DATA LISTING:
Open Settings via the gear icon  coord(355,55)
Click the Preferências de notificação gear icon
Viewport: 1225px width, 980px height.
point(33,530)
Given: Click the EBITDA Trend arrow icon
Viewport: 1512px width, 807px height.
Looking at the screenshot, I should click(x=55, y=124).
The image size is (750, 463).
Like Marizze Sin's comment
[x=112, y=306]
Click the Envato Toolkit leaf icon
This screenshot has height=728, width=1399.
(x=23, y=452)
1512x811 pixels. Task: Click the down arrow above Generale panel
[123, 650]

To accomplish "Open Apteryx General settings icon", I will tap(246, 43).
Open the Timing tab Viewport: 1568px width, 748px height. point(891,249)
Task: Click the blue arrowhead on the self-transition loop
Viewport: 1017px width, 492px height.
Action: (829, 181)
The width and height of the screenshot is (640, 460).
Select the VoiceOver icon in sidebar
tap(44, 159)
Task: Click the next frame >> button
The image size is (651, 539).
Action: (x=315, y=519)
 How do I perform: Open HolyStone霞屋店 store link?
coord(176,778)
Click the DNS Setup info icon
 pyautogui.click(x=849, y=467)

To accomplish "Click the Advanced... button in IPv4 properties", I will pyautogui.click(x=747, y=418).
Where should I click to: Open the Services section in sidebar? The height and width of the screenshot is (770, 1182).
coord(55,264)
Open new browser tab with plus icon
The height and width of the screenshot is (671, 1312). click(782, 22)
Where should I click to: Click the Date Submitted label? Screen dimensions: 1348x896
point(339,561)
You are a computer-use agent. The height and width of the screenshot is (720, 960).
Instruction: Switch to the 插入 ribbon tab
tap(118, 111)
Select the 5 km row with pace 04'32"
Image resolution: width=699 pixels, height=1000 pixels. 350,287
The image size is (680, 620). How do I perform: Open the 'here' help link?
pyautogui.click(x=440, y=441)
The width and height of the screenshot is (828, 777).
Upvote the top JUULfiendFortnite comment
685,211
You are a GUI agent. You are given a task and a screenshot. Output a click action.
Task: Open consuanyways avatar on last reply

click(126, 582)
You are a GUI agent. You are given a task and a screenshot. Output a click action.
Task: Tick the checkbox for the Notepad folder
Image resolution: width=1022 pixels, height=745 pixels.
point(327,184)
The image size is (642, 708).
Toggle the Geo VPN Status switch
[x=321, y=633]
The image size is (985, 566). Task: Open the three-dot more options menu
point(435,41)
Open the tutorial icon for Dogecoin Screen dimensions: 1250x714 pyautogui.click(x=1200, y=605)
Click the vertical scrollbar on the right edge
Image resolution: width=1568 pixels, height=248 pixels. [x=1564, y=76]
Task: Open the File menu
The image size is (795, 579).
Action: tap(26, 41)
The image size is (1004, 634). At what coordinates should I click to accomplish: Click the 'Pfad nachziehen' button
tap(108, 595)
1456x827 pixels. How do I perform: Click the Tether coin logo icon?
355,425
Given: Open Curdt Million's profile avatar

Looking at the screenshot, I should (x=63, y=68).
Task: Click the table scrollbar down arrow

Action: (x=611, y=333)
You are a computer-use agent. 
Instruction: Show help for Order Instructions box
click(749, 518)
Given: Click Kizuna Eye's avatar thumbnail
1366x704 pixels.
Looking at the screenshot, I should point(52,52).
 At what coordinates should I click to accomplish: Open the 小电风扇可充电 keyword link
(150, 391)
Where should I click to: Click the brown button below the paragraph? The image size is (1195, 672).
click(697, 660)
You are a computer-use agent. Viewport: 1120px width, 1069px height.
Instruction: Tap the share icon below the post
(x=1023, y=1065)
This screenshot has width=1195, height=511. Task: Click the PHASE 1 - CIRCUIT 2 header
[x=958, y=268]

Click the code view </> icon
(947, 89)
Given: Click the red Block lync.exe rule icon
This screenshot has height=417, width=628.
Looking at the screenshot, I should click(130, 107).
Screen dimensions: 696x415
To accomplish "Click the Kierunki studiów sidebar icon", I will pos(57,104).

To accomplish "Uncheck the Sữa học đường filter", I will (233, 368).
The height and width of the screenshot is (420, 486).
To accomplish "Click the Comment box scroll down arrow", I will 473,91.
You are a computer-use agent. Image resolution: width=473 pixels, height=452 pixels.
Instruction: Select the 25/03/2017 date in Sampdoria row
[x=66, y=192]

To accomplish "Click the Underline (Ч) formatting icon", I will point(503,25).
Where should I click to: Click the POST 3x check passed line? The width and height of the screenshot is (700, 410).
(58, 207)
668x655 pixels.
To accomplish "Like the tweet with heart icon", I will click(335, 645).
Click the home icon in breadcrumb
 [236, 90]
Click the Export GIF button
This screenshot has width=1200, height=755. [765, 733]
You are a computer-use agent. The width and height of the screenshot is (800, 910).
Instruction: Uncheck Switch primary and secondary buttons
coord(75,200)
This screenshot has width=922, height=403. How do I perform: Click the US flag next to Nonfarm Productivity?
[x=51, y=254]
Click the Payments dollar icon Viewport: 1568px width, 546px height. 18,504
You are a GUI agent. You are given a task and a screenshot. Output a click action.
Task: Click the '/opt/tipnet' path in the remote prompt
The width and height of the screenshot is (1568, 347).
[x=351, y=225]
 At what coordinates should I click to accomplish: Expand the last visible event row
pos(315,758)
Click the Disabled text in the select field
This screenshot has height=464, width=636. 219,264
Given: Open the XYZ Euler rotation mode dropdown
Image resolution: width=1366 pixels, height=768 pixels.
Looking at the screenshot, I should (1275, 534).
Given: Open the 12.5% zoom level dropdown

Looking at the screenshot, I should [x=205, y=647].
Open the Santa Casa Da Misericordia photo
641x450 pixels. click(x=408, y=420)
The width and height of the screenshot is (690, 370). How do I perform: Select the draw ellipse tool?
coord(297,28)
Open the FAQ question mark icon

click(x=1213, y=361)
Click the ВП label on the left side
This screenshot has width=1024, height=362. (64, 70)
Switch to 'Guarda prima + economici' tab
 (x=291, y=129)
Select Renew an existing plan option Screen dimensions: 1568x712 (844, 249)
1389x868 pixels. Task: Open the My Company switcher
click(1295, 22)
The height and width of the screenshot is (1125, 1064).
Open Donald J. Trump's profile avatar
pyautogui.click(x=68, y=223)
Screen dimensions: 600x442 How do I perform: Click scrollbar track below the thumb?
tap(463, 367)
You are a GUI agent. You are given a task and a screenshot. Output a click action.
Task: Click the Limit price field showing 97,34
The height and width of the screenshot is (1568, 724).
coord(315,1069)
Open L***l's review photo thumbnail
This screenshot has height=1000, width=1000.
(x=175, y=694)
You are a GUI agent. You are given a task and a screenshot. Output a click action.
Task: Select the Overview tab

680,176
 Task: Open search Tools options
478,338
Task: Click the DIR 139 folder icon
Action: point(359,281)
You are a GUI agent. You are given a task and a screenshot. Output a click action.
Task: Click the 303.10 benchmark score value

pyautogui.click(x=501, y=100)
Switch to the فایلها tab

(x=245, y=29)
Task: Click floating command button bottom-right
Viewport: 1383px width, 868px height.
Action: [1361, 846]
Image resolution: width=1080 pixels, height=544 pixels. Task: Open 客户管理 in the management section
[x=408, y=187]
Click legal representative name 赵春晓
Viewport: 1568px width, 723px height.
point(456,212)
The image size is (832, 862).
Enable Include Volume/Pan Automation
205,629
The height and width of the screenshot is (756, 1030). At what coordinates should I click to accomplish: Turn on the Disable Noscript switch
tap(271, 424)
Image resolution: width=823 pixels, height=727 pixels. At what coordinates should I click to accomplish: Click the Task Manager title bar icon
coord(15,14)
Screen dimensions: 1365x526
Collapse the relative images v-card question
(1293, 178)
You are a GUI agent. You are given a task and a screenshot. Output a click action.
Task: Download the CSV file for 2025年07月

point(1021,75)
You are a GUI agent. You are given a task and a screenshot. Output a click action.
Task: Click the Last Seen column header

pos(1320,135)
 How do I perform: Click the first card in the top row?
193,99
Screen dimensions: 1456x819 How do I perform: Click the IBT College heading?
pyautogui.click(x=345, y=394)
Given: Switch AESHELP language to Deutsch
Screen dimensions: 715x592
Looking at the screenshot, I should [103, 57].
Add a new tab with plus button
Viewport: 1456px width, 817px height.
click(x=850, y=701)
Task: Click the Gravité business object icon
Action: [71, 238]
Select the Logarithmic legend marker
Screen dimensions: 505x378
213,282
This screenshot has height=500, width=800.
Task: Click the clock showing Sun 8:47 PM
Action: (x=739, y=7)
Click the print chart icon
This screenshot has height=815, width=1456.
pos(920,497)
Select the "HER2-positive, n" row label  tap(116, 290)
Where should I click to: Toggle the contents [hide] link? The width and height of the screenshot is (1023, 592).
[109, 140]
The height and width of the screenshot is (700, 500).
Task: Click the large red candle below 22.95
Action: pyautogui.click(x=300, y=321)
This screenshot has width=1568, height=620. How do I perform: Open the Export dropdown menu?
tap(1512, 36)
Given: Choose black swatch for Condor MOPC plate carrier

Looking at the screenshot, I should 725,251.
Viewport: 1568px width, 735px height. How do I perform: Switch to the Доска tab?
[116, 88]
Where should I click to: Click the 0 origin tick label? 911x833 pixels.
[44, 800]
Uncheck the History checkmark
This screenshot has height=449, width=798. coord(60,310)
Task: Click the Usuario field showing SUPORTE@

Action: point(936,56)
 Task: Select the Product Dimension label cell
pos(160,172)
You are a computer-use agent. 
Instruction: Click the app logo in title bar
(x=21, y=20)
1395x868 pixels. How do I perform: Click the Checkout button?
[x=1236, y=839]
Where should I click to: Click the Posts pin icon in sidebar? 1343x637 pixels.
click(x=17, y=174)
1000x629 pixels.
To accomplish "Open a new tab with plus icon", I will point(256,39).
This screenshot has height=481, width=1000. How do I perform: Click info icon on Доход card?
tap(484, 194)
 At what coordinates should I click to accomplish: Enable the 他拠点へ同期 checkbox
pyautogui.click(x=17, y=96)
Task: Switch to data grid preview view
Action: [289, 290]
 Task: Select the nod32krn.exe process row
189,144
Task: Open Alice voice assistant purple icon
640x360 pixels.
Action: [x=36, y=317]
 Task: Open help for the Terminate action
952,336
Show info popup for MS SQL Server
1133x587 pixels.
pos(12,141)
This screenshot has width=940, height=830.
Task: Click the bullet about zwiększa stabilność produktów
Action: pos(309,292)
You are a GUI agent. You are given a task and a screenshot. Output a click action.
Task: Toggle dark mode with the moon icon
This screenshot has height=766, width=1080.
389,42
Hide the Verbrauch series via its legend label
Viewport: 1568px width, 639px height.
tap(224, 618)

EXERCISE AIM: Copy out all lines of the material containing the word "thumbnail".

ANSWER TO THIS PROBLEM:
Given: Click Kizuna Eye's avatar thumbnail
Open L***l's review photo thumbnail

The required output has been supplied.